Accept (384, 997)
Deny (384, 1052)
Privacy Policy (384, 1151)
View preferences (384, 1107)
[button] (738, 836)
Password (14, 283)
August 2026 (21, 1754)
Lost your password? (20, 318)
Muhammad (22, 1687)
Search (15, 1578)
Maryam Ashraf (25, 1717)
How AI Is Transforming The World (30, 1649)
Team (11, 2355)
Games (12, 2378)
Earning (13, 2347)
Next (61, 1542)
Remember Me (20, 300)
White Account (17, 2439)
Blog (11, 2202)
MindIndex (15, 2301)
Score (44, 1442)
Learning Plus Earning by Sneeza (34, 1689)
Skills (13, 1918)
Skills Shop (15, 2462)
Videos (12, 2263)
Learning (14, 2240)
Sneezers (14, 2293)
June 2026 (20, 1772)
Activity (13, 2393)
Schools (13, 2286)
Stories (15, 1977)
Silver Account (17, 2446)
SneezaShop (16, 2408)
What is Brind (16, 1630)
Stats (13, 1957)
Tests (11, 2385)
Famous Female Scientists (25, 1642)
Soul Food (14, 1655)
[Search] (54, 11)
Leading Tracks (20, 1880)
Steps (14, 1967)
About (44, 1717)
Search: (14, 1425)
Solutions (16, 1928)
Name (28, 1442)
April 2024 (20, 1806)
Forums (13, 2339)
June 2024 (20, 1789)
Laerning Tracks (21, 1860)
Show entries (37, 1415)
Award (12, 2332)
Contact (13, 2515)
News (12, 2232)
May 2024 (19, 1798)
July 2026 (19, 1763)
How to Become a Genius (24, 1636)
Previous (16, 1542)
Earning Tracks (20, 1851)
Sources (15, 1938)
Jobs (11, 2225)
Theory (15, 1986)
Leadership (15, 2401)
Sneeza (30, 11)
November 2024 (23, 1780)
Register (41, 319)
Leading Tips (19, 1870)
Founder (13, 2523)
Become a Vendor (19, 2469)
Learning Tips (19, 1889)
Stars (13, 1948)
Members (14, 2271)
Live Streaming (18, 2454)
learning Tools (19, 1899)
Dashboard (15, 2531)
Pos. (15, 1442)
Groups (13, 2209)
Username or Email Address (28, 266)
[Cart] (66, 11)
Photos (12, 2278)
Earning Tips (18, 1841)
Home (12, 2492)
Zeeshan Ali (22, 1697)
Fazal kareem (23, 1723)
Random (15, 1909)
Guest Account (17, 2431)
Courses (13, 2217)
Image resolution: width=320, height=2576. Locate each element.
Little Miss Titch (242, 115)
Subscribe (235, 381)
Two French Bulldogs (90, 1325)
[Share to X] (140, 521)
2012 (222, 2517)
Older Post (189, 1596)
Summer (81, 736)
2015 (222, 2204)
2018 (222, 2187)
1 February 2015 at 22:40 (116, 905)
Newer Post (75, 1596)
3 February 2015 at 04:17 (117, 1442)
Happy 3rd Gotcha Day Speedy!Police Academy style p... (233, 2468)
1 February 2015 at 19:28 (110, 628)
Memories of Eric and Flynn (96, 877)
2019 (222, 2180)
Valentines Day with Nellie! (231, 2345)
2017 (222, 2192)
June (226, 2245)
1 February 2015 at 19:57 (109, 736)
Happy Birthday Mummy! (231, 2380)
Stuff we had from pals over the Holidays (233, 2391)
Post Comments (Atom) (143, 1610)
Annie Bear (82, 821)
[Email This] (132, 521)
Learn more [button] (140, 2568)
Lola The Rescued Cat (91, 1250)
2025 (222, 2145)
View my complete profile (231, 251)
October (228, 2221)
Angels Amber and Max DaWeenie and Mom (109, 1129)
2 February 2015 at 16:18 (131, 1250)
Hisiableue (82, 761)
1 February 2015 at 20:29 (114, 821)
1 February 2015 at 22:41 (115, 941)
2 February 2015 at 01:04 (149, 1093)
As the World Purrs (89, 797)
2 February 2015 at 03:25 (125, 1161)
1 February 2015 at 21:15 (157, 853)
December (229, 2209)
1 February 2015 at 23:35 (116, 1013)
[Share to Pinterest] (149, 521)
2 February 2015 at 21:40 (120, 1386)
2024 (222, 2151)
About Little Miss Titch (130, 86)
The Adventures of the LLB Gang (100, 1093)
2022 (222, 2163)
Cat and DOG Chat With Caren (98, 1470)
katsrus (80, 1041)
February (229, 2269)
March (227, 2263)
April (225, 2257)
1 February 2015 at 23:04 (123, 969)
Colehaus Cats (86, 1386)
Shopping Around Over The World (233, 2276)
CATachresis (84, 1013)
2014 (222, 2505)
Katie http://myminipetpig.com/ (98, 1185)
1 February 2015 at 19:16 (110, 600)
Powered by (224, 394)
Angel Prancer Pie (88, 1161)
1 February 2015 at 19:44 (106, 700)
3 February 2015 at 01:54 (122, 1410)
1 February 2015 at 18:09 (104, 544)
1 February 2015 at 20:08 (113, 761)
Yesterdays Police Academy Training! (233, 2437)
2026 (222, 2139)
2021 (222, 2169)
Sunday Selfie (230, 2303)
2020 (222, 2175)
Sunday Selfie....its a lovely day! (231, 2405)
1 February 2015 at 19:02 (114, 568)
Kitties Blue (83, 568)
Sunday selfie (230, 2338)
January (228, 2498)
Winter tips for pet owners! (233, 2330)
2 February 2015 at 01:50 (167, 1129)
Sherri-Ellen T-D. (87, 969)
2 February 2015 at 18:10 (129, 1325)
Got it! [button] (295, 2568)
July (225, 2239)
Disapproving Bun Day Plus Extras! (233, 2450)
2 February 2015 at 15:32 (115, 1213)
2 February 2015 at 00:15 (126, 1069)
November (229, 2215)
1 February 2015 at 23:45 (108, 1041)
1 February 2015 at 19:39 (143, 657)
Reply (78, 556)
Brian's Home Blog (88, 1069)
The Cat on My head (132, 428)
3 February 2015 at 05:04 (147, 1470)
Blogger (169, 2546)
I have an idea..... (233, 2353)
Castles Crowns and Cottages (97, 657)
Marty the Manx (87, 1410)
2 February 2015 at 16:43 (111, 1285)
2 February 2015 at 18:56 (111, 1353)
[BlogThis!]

▶ _Exercise aim_: Repeat the data word for word, leaving out no line.

▶ _Completed task_:
Accept (384, 997)
Deny (384, 1052)
Privacy Policy (384, 1151)
View preferences (384, 1107)
[button] (738, 836)
Password (14, 283)
August 2026 (21, 1754)
Lost your password? (20, 318)
Muhammad (22, 1687)
Search (15, 1578)
Maryam Ashraf (25, 1717)
How AI Is Transforming The World (30, 1649)
Team (11, 2355)
Games (12, 2378)
Earning (13, 2347)
Next (61, 1542)
Remember Me (20, 300)
White Account (17, 2439)
Blog (11, 2202)
MindIndex (15, 2301)
Score (44, 1442)
Learning Plus Earning by Sneeza (34, 1689)
Skills (13, 1918)
Skills Shop (15, 2462)
Videos (12, 2263)
Learning (14, 2240)
Sneezers (14, 2293)
June 2026 (20, 1772)
Activity (13, 2393)
Schools (13, 2286)
Stories (15, 1977)
Silver Account (17, 2446)
SneezaShop (16, 2408)
What is Brind (16, 1630)
Stats (13, 1957)
Tests (11, 2385)
Famous Female Scientists (25, 1642)
Soul Food (14, 1655)
[Search] (54, 11)
Leading Tracks (20, 1880)
Steps (14, 1967)
About (44, 1717)
Search: (14, 1425)
Solutions (16, 1928)
Name (28, 1442)
April 2024 (20, 1806)
Forums (13, 2339)
June 2024 (20, 1789)
Laerning Tracks (21, 1860)
Show entries (37, 1415)
Award (12, 2332)
Contact (13, 2515)
News (12, 2232)
May 2024 (19, 1798)
July 2026 (19, 1763)
How to Become a Genius (24, 1636)
Previous (16, 1542)
Earning Tracks (20, 1851)
Sources (15, 1938)
Jobs (11, 2225)
Theory (15, 1986)
Leadership (15, 2401)
Sneeza (30, 11)
November 2024 (23, 1780)
Register (41, 319)
Leading Tips (19, 1870)
Founder (13, 2523)
Become a Vendor (19, 2469)
Learning Tips (19, 1889)
Stars (13, 1948)
Members (14, 2271)
Live Streaming (18, 2454)
learning Tools (19, 1899)
Dashboard (15, 2531)
Pos. (15, 1442)
Groups (13, 2209)
Username or Email Address (28, 266)
[Cart] (66, 11)
Photos (12, 2278)
Earning Tips (18, 1841)
Home (12, 2492)
Zeeshan Ali (22, 1697)
Fazal kareem (23, 1723)
Random (15, 1909)
Guest Account (17, 2431)
Courses (13, 2217)
Image resolution: width=320, height=2576. Locate each element.
Little Miss Titch (242, 115)
Subscribe (235, 381)
Two French Bulldogs (90, 1325)
[Share to X] (140, 521)
2012 (222, 2517)
Older Post (189, 1596)
Summer (81, 736)
2015 (222, 2204)
2018 (222, 2187)
1 February 2015 at 22:40 (116, 905)
Newer Post (75, 1596)
3 February 2015 at 04:17 (117, 1442)
Happy 3rd Gotcha Day Speedy!Police Academy style p... (233, 2468)
1 February 2015 at 19:28 (110, 628)
Memories of Eric and Flynn (96, 877)
2019 (222, 2180)
Valentines Day with Nellie! (231, 2345)
2017 (222, 2192)
June (226, 2245)
1 February 2015 at 19:57 (109, 736)
Happy Birthday Mummy! (231, 2380)
Stuff we had from pals over the Holidays (233, 2391)
Post Comments (Atom) (143, 1610)
Annie Bear (82, 821)
[Email This] (132, 521)
Learn more [button] (140, 2568)
Lola The Rescued Cat (91, 1250)
2025 (222, 2145)
View my complete profile (231, 251)
October (228, 2221)
Angels Amber and Max DaWeenie and Mom (109, 1129)
2 February 2015 at 16:18 (131, 1250)
Hisiableue (82, 761)
1 February 2015 at 20:29 (114, 821)
1 February 2015 at 22:41 (115, 941)
2 February 2015 at 01:04 (149, 1093)
As the World Purrs (89, 797)
2 February 2015 at 03:25 (125, 1161)
1 February 2015 at 21:15 (157, 853)
December (229, 2209)
1 February 2015 at 23:35 (116, 1013)
[Share to Pinterest] (149, 521)
2 February 2015 at 21:40 (120, 1386)
2024 (222, 2151)
About Little Miss Titch (130, 86)
The Adventures of the LLB Gang (100, 1093)
2022 (222, 2163)
Cat and DOG Chat With Caren (98, 1470)
katsrus (80, 1041)
February (229, 2269)
March (227, 2263)
April (225, 2257)
1 February 2015 at 23:04 (123, 969)
Colehaus Cats (86, 1386)
Shopping Around Over The World (233, 2276)
CATachresis (84, 1013)
2014 (222, 2505)
Katie http://myminipetpig.com/ (98, 1185)
1 February 2015 at 19:16 (110, 600)
Powered by (224, 394)
Angel Prancer Pie (88, 1161)
1 February 2015 at 19:44 (106, 700)
3 February 2015 at 01:54 (122, 1410)
1 February 2015 at 18:09 (104, 544)
1 February 2015 at 20:08 (113, 761)
Yesterdays Police Academy Training! (233, 2437)
2026 (222, 2139)
2021 (222, 2169)
Sunday Selfie (230, 2303)
2020 (222, 2175)
Sunday Selfie....its a lovely day! (231, 2405)
1 February 2015 at 19:02 (114, 568)
Kitties Blue (83, 568)
Sunday selfie (230, 2338)
January (228, 2498)
Winter tips for pet owners! (233, 2330)
2 February 2015 at 01:50 (167, 1129)
Sherri-Ellen T-D. (87, 969)
2 February 2015 at 18:10 (129, 1325)
Got it! [button] (295, 2568)
July (225, 2239)
Disapproving Bun Day Plus Extras! (233, 2450)
2 February 2015 at 15:32 (115, 1213)
2 February 2015 at 00:15 (126, 1069)
November (229, 2215)
1 February 2015 at 23:45 (108, 1041)
1 February 2015 at 19:39 (143, 657)
Reply (78, 556)
Brian's Home Blog (88, 1069)
The Cat on My head (132, 428)
3 February 2015 at 05:04 (147, 1470)
Blogger (169, 2546)
I have an idea..... (233, 2353)
Castles Crowns and Cottages (97, 657)
Marty the Manx (87, 1410)
2 February 2015 at 16:43 (111, 1285)
2 February 2015 at 18:56 (111, 1353)
[BlogThis!]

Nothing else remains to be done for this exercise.